A number of communities are also required to adopt an outcomes-based approach, where they work with local organizations and service providers to achieve community-level outcomes and track progress against targets using a Unique Identifier List. This keeps decision making at the local level, and gives communities greater flexibility to address local priorities, including homelessness prevention and programming designed to meet the needs of vulnerable populations.

Reaching Home funding streams

Reaching Home has four regional funding streams.

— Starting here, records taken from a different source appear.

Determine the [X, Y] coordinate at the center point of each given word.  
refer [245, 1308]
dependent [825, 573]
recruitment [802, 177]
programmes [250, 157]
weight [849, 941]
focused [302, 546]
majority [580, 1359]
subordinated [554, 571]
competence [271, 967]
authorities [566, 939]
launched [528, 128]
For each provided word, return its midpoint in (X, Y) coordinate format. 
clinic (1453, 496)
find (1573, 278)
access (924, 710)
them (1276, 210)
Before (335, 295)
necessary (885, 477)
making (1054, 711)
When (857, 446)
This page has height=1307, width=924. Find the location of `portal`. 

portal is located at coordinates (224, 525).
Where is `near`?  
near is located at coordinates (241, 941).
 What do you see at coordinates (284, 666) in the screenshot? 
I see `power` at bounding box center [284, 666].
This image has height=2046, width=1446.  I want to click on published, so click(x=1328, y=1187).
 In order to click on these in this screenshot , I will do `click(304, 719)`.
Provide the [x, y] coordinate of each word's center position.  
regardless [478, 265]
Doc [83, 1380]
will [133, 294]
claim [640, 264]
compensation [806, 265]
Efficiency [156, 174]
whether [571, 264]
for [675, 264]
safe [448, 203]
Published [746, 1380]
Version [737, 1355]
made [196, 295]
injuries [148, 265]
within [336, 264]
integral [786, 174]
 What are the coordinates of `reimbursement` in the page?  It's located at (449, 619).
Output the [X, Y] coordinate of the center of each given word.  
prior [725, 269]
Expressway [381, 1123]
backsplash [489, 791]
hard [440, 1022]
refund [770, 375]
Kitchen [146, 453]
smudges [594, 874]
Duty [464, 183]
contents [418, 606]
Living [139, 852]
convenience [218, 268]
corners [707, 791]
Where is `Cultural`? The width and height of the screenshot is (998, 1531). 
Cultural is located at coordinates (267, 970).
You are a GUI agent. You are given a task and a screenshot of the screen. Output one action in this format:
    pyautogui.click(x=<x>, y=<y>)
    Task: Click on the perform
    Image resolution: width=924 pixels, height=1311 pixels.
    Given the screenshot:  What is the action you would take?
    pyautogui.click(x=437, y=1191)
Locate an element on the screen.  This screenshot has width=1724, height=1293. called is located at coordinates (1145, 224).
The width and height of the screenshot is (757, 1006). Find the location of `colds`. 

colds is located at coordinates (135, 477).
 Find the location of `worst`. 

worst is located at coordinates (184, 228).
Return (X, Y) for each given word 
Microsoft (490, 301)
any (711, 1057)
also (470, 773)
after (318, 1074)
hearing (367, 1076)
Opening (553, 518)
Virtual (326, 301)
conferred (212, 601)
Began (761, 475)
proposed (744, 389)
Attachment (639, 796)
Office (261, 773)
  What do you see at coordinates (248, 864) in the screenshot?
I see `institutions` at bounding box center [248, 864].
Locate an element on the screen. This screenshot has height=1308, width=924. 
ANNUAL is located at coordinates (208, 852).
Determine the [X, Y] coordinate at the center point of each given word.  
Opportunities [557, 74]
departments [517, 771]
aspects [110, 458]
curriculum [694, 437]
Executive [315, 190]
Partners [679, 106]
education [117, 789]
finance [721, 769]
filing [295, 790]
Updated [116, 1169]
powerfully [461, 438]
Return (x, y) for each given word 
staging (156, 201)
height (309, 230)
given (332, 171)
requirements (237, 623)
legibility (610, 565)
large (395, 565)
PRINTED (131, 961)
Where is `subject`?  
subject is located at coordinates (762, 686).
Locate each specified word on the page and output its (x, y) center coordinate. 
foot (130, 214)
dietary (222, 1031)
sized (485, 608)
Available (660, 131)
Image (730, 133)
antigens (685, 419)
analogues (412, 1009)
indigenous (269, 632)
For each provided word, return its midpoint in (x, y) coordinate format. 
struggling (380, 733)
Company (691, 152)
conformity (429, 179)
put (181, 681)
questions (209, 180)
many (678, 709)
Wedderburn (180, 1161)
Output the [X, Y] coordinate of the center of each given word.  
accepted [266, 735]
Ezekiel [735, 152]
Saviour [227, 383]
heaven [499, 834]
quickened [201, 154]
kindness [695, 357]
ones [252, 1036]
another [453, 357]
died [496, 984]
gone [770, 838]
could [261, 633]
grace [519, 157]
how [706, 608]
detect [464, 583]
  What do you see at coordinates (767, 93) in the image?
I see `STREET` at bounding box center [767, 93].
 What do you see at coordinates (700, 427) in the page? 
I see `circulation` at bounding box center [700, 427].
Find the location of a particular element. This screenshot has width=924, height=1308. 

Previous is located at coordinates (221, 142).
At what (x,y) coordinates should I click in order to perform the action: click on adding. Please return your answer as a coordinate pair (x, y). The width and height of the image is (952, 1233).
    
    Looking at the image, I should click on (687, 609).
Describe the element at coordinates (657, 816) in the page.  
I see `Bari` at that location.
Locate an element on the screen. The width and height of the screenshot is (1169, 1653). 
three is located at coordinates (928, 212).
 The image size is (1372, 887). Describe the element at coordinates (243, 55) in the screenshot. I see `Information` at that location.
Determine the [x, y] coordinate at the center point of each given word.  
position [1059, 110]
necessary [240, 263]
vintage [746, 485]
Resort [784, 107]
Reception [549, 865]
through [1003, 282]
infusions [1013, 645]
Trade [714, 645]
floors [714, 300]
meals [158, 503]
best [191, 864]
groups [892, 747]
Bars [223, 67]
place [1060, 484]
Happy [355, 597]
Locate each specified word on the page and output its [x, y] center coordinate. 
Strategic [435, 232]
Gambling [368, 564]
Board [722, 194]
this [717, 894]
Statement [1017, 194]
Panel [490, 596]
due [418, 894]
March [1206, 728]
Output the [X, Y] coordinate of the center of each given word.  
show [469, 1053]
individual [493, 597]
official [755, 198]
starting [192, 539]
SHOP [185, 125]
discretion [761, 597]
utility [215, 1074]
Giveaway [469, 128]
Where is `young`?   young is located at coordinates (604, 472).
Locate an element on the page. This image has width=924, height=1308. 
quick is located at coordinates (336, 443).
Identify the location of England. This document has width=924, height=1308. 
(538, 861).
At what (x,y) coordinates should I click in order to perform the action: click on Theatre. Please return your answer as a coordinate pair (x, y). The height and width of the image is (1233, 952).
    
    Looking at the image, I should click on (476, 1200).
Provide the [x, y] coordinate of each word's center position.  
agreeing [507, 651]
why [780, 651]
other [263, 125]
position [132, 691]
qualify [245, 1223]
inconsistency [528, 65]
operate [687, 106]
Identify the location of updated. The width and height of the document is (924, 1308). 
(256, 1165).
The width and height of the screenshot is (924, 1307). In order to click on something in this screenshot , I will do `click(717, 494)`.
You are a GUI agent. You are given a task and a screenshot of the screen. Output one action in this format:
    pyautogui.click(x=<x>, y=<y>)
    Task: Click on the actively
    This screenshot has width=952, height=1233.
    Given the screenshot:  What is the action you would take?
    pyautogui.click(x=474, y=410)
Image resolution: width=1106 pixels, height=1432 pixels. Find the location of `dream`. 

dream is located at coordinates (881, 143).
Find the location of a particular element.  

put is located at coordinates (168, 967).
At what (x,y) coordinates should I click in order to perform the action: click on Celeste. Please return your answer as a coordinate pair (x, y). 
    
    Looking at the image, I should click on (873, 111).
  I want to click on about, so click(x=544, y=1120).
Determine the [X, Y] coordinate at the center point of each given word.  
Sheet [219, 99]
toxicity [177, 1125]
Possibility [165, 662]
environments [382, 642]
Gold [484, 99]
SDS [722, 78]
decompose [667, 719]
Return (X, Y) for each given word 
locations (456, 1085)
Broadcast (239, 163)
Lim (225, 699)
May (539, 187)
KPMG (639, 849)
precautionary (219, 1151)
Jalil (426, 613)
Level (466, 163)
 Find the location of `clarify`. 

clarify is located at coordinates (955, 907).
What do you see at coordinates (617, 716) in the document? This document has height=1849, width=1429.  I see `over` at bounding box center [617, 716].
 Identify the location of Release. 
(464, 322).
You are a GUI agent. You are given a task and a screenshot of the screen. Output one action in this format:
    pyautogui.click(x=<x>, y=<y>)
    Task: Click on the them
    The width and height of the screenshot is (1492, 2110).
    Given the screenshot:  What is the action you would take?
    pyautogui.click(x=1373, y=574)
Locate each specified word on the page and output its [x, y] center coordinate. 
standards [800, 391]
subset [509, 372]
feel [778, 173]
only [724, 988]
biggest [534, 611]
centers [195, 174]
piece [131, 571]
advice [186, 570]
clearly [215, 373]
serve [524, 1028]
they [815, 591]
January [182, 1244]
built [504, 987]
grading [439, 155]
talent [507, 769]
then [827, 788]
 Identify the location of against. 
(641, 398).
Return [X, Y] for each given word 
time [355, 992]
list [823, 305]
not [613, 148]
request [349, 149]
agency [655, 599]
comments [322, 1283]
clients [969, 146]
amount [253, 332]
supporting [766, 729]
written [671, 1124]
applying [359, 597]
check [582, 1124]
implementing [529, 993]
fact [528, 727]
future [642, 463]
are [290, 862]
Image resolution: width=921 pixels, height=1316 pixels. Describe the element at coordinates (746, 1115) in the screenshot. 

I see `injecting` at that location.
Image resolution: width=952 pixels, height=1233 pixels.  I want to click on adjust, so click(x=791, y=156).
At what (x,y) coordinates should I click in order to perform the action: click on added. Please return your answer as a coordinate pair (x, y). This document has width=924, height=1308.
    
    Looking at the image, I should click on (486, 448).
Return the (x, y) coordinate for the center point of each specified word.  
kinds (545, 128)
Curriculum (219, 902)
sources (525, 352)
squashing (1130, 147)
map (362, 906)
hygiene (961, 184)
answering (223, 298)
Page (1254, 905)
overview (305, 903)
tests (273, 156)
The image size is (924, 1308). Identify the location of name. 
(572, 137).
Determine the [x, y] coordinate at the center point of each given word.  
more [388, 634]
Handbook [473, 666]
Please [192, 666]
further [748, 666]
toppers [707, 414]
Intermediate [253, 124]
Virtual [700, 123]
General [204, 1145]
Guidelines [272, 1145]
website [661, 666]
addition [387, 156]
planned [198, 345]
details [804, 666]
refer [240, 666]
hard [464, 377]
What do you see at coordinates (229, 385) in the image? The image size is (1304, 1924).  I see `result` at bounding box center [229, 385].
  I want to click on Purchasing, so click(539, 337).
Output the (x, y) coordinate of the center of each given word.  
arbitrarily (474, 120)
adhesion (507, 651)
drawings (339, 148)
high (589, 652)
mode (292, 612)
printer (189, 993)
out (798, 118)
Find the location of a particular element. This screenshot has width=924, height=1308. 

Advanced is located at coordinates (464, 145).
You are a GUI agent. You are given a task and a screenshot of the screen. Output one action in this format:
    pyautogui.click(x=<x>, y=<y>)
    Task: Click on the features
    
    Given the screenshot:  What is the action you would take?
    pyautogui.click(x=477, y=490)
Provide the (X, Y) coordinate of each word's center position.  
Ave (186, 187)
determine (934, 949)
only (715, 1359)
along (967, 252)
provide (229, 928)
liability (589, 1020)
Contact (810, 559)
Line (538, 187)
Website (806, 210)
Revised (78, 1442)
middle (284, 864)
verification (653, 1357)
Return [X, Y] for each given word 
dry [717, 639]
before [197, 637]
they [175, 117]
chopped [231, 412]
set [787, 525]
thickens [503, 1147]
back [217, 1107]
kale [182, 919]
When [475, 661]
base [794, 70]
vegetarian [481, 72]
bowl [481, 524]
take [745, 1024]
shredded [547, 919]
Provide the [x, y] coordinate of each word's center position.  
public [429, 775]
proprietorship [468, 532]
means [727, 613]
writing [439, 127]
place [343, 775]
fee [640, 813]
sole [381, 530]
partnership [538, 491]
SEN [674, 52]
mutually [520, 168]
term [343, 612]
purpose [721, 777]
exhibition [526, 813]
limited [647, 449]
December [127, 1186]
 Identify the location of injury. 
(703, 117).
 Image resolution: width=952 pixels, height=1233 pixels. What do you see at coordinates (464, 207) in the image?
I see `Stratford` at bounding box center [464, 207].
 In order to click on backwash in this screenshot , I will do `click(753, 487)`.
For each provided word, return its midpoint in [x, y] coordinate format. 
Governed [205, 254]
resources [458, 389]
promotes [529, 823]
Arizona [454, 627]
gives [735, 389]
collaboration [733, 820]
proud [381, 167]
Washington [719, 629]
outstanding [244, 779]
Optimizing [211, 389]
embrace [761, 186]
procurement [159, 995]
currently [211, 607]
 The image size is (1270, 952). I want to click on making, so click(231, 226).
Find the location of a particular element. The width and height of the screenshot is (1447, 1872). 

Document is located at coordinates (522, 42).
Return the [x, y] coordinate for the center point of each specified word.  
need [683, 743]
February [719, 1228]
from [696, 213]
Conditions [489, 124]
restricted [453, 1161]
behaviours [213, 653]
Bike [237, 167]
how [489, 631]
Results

Funding under each stream is delivered through regionally-managed contribution agreements with Community Entities.Footnote 1

  • Designated Communities: provides funding to 64 urban communities outside the territories.
  • Indigenous Homelessness: provides funding to 30 communities (urban centres outside of the territories) for the delivery of culturally-appropriate services for Indigenous peoples who are at-risk of or experiencing homelessness.
  • Territorial Homelessness: provides funding to the 3 territorial capitals to address the unique homelessness challenges in the territories.
  • Rural and Remote Homelessness: provides funding for projects in non-Designated Communities, which includes any community outside of the Designated Communities and Territorial Homelessness streams.

Reaching Home also has two nationally-delivered funding streams.

  • Community Capacity and Innovation: provides funding to support the implementation of Coordinated Access and for innovative solutions to homelessness.
  • Distinctions-based Approaches and Modern Treaty Holder: provides dedicated funding to address the specific and unique needs of First Nations, Inuit, and Métis individuals at risk of or experiencing homelessness.

Federal investments

As of June 2022, the Government of Canada has committed approximately $3 billion over 9 years through Reaching Home.

Most recently, Budget 2022 proposed to provide an additional $562.2 million over two years, beginning in 2024-25, to maintain Reaching Home's 2023-24 funding levels to support communities in their vital work to prevent and reduce homelessness.